===== GIVEN PASSAGE

The Rag asked to speak with some of the homeless men entering the hotel, but a Project Renewal representative said that the organization needed to focus on transferring the men today. Da Homeless Hero, in an email to the Rag, said he was grateful to be in such a nice spot.
“I ended up in a single room that is extremely beautiful. I hope that everyone takes pride in this situation to allow them to make a better transition toward independent living,” he wrote. “I’ve spoken to some of my co-residents and they all seem to understand that. I hope that during this time we all can take advantage of this opportunity and at the same time respect the community.”
Local residents pressed Rosenthal on several other issues related to the transfer. On the issue of when The Lucerne’s contract with Project Renewal will expire, Rosenthal said giving a firm end date was not yet possible. “It’s open ended because COVID is open ended,” she said.
Another resident asked Rosenthal about Sunday’s report in the Rag — a commenter on that report had claimed “that there are sex offenders living in these buildings.” Rosenthal responded that she had spoken to an unidentified city commissioner earlier that morning, who had assured her that there would be no sex offenders living at this site.
Rosenthal said her main concern is making sure that Project Renewal can give proper care to the homeless men moving into The Lucerne. “What I would ask the community to do is let Project Renewal do their job,” she said. “The most important thing is [that the men get] access to the care that they need.”
Community Board 7 Chair Mark Diller showed up to The Lucerne earlier in the morning to monitor the transfer. While Diller said that he was “grateful” that Project Renewal had briefed local officials about the transfer, he said he was disappointed by the DHS’s decision-making process.
“If [the DHS] had reached out to us, we would have been able to share with them a number of issues that the community is concerned about, and rightfully so,” he said.
“Process really matters. Process is how we turn fear into collaboration. And that’s what we were denied here. And that’s what I’m most concerned about because one of the consequences of being denied a fair and appropriate process is that we end up with voices that don’t follow our history of welcoming and empathy.”

==========

EXERCISE REQUIREMENTS:
a) List every person the passage refers to by name.
b) Output everything in the passage from "Community Board 7" down to "DHS’s decision-making process.", unchanged.
The lines that follow are not needed for any of this.

===== INFORMATION SHOWN

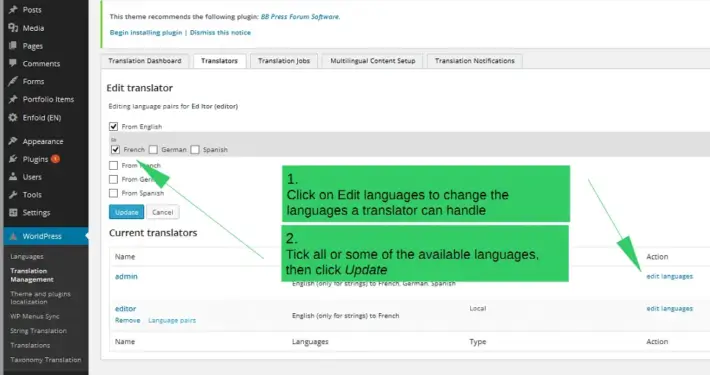Click the Pages icon in the sidebar
The image size is (710, 375).
pyautogui.click(x=13, y=46)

==========

ANSWERS BY TASK:
a)
Da Homeless Hero
Rosenthal
Mark Diller

b)
Community Board 7 Chair Mark Diller showed up to The Lucerne earlier in the morning to monitor the transfer. While Diller said that he was “grateful” that Project Renewal had briefed local officials about the transfer, he said he was disappointed by the DHS’s decision-making process.